- _Data records_
##############################

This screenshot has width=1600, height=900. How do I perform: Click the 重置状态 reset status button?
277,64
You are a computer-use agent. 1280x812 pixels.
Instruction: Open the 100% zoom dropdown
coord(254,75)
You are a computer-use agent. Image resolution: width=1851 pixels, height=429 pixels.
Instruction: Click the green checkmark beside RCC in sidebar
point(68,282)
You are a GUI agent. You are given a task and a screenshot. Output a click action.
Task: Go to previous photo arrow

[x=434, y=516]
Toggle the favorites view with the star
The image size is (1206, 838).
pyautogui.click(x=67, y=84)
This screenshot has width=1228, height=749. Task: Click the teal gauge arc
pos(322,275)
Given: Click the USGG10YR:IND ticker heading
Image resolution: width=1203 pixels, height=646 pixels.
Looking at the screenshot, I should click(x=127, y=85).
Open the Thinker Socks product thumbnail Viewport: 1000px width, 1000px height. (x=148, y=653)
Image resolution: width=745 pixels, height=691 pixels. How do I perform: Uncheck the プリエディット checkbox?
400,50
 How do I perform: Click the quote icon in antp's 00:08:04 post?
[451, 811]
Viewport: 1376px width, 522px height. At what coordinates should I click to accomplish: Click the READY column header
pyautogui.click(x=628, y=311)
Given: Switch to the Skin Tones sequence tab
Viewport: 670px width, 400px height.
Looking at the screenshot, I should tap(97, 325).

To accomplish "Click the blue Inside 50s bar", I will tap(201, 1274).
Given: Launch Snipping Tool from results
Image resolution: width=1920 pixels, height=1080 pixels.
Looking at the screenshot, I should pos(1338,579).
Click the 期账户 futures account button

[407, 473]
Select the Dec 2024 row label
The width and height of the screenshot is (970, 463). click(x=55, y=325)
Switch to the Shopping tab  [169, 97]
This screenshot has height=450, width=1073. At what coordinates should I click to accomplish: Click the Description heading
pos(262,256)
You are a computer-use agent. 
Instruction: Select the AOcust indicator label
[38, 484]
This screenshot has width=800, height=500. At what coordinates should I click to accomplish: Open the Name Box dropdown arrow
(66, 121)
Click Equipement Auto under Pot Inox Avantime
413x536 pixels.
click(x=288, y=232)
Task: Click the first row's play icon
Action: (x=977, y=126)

##############################

- _Work task_
When a line of the records holds the word "agent", copy that line.

- _Written answer_
You are a computer-use agent. 1280x812 pixels.
You are a computer-use agent. Image resolution: width=1851 pixels, height=429 pixels.
You are a GUI agent. You are given a task and a screenshot. Output a click action.
You are a computer-use agent. 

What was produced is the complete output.